Toronto appoints integrity overseer

 

PAUL MOLONEY

CITY HALL BUREAU

Toronto has become the first Canadian city to appoint an integrity commissioner to help keep city councillors on the straight and narrow.

David Mullan, 58, a retired Queen's University law professor, begins the $90,000-a-year part-time job Sept. 1.

In last November's municipal election, the main candidates for mayor pledged to set up some form of integrity office, with the eventual winner, Mayor David Miller, using a broom to signify that city hall needed a thorough sweeping-out.

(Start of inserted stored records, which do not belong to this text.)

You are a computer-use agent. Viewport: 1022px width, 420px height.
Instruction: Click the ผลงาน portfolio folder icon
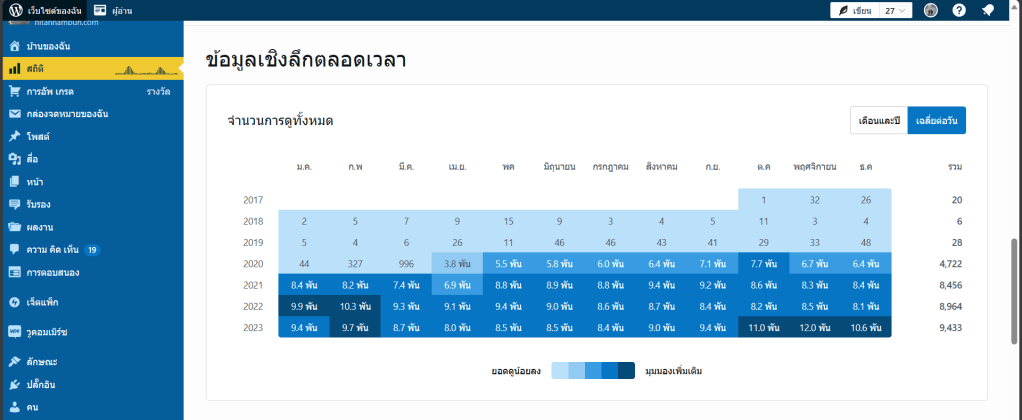[15, 226]
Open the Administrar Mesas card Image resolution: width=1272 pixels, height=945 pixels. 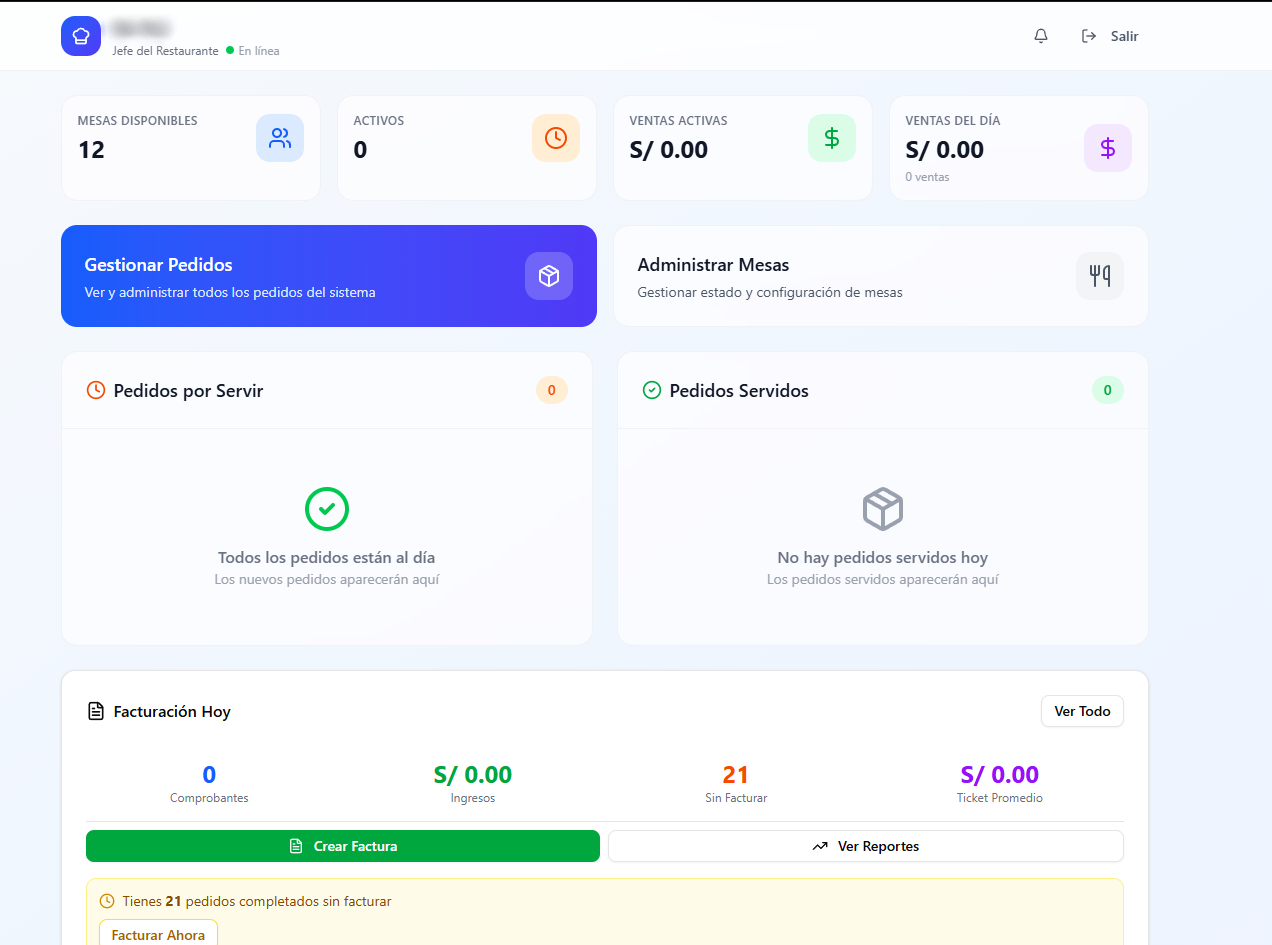coord(881,276)
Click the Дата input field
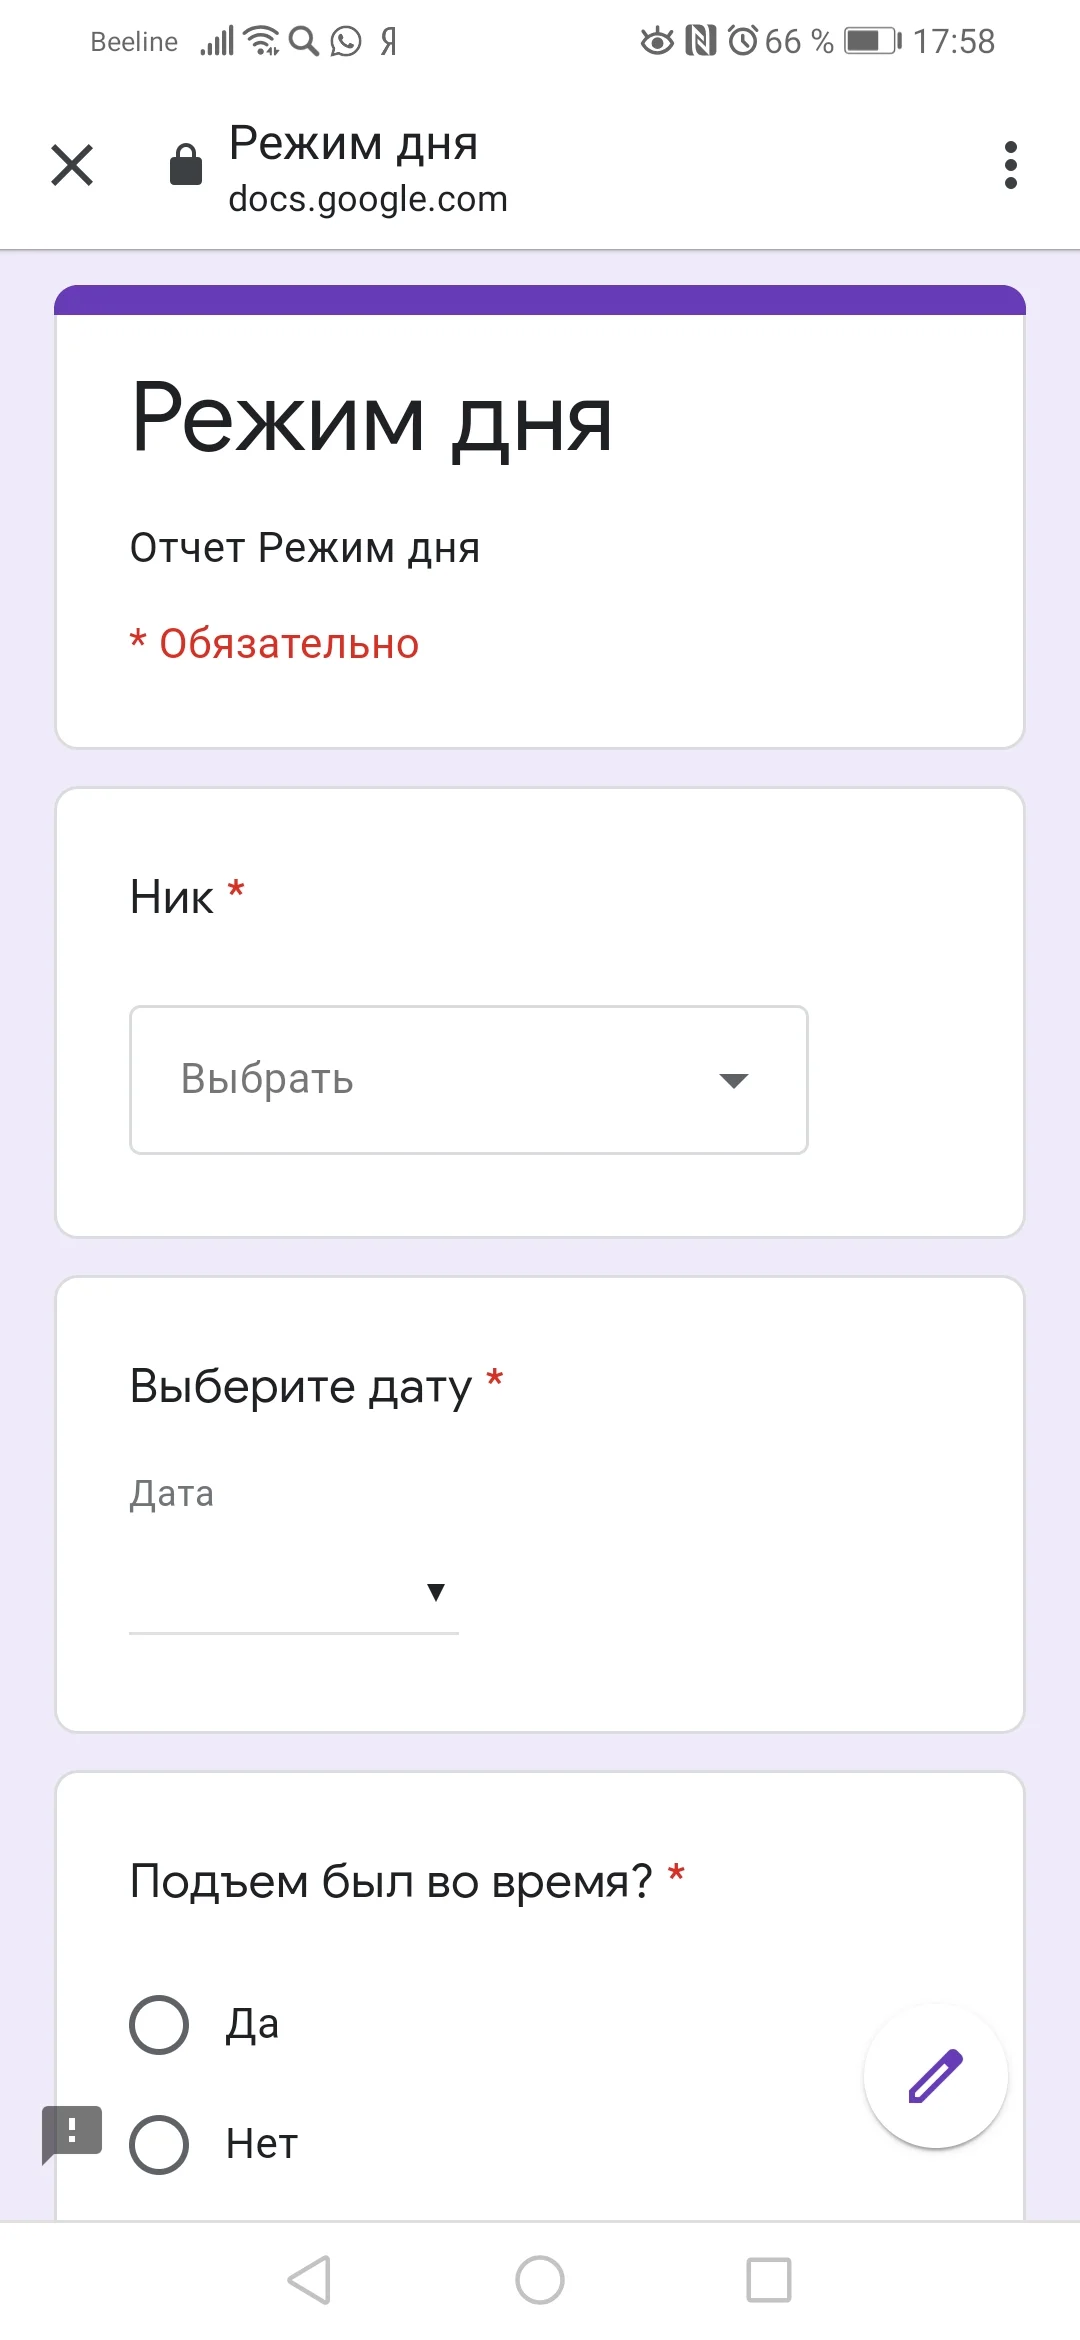Screen dimensions: 1080x2340 point(280,1592)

Miller argued that major decisions were being made away from the public eye, including a computer-leasing deal that led to a public inquiry revealing perks were being doled out to politicians and bureaucrats.

"It's very important to have an impartial person to deal with issues of integrity and accountability, and he'll report directly to council, not to the mayor," Miller said yesterday, after council confirmed Mullan's appointment.

In a phone interview from his Kingston home, Mullan said he will field complaints about the conduct of councillors lodged by other councillors, city staff and members of the public.

Mullan said he won't be able to handle allegations of criminal conduct or election fundraising irregularities, but he will look into alleged conflict of interest in the awarding of city contracts, for example.

Mullan said he will split his time between Kingston and Toronto. How much time the job takes will depend in part on the number of complaints he gets.